Bioinformatics and Computational Biology Solutions Using R and Bioconductor

Part of the series Statistics for Biology and Health pp 13-32

Preprocessing High-density Oligonucleotide Arrays

  • B. M. Bolstad
  • , R. A. Irizarry
  • , L. Gautier
  • , Z. Wu

High-density oligonucleotide expression arrays are a widely used microarray platform. Affymetrix GeneChip arrays dominate this market. An important distinction between the GeneChip and other technologies is that on GeneChips, multiple short probes are used to measure gene expression levels. This makes preprocessing particularly important when using this platform.
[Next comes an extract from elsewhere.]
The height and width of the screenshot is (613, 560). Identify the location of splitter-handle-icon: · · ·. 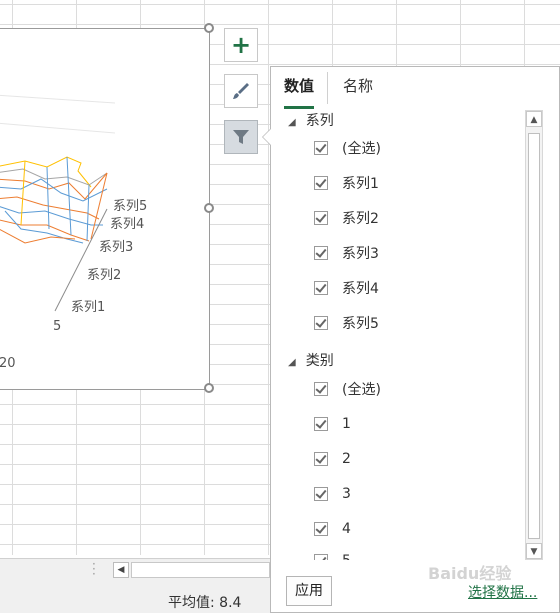
(94, 569).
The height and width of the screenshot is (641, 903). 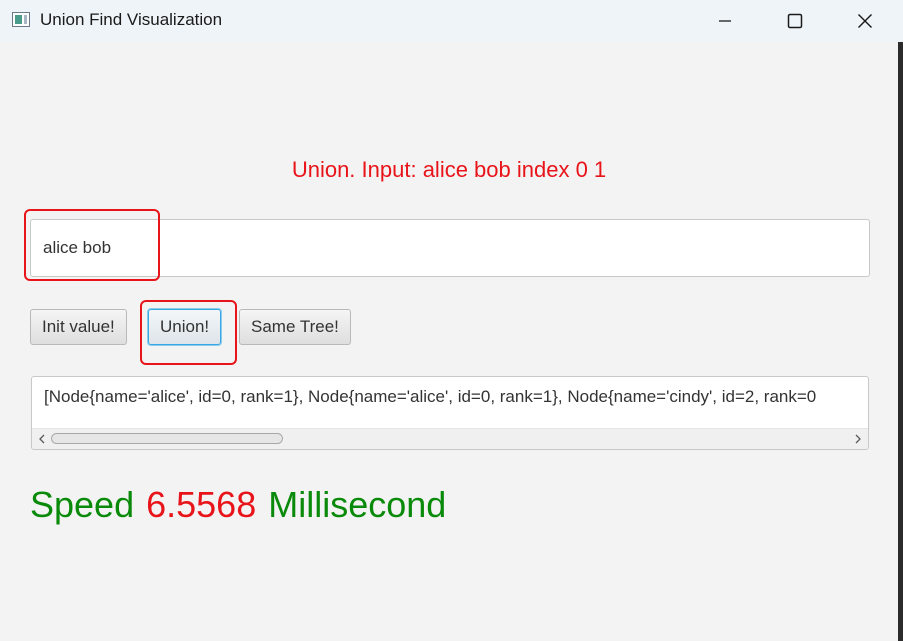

This chapter begins by describing how to import probe-level data into the system and how these data can be examined using the facilities of the AffyBatch class. Then we will describe background adjustment, normalization, and summarization methods. Functionality for GeneChip probe-level data is provided by the affy, affyPLM, affycomp, gcrma, and affypdnn packages. All these tools are useful for preprocessing probe-level data stored in an AffyBatch object into expression-level data stored in an exprSet object. Because there are many competing methods for this preprocessing step, it is useful to have a way to assess the differences. In Bioconductor, this can be carried out using the affycomp package, which we discuss briefly.